Rates of value added tax

2018/0005(CNS)

PURPOSE: to grant Member States greater flexibility in setting value-added tax (VAT) rates.

PROPOSED ACT: Council Directive.

ROLE OF THE EUROPEAN PARLIAMENT: the Council adopts the act after consulting the European Parliament but without being obliged to follow the opinion of the European Parliament.

BACKGROUND: the rules on VAT rates as currently contained in the VAT Directive (Council Directive 2006/112/EC) were designed more than two decades ago and based on the original principle.

In its 2016 VAT Action Plan, the Commission proposed to replace the current transitional arrangements for the taxation of trade between Member States by definitive arrangements based on the principle of taxation in the Member State of destination in order to create a robust single European VAT area.

At the same time the Commission announced that taxation at destination would allow to grant Member States more flexibility in setting VAT rates and that all currently existing reduced rates, including derogations, legally applied in Member States should be maintained and could be made available to all Member States, ensuring equal treatment.
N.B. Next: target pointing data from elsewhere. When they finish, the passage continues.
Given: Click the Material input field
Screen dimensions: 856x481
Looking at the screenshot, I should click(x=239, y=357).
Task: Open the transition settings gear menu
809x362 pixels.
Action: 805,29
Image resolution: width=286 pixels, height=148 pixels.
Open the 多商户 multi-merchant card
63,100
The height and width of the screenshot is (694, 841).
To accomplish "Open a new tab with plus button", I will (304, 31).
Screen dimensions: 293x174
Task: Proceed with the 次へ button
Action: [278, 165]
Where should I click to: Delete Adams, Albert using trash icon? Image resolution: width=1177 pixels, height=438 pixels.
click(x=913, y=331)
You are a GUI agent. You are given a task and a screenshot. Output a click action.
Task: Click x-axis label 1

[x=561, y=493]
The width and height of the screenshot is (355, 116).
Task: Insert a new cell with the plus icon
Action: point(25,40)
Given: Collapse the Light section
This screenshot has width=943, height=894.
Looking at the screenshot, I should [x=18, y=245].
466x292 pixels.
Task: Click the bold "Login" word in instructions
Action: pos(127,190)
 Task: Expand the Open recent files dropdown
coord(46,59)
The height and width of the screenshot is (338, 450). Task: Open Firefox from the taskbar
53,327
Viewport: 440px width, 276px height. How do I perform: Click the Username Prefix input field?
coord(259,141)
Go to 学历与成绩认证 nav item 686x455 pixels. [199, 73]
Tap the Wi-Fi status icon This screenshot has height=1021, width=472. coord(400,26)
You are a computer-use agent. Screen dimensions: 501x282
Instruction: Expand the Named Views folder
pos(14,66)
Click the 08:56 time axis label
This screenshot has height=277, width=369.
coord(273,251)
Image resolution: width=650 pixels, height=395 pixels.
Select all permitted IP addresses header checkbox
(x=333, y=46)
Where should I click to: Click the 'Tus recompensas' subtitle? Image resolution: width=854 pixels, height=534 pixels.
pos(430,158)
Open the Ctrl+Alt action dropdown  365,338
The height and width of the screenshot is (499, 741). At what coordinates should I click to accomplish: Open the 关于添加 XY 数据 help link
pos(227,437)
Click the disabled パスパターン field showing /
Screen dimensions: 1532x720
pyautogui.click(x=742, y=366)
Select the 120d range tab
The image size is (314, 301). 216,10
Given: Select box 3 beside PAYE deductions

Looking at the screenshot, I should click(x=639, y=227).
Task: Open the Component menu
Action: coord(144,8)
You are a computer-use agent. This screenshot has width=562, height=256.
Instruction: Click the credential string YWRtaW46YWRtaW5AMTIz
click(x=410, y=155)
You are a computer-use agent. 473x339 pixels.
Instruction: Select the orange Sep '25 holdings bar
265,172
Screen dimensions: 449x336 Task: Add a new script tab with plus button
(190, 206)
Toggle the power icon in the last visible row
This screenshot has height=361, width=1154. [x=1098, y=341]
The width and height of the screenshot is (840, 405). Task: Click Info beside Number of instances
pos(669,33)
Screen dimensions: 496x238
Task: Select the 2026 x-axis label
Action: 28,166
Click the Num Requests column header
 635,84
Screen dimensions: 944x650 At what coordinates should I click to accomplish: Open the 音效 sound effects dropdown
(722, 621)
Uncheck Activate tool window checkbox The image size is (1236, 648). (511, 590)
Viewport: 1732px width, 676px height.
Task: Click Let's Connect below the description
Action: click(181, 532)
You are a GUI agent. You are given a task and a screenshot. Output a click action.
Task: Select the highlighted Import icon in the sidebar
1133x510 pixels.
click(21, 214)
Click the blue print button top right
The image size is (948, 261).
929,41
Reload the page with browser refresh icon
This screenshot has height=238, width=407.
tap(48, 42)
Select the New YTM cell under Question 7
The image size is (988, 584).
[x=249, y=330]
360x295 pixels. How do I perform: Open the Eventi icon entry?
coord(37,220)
The current initiative is part of the Fair Taxation package for the creation of a single EU value added tax area (VAT). The package includes two proposals to modify the VAT Directive, one as regards the definitive VAT system for cross-border trade and one adopted together with this initiative as regards small enterprises, and a proposal for a Council Regulation on combating fraud in the field of VAT. 

IMPACT ASSESSMENT: the preferred option would address the issue of derogations by removing the constraints that created the need for such derogations, namely the list of goods and services to which reduced VAT rates can be applied (Annex III) and the 5% minimum for additional reduced rates.

CONTENT: the proposed amendment to the VAT Directive provides for greater flexibility for the Member States to benefit from reduced and zero rates as they existed in other Member States.

The proposal allows Member States, in addition to the two reduced rates of a minimum of five percent and an exemption with deductibility of the VAT paid at the preceding stage currently allowed, to apply another reduced rate between 5% and 0%.

Member States will have to respect that those reduced rates and the exemption must be for the benefit of the final consumer and must be in the general interest.

The list of goods and services eligible for reduced VAT rates (Annex III) would be deleted and replaced by a new negative list of products (Annex IIIa) at which the standard rate of 15% or a higher rate would still be applied.

Moreover, Member States shall ensure that the weighted average VAT rate applied to those transactions for which VAT cannot be deducted always exceeds 12%.

By 31 December 2026 and every five years thereafter, the Commission shall submit to the Council a report on the scope of Annex IIIa, accompanied by any proposals to amend that Annex, where necessary.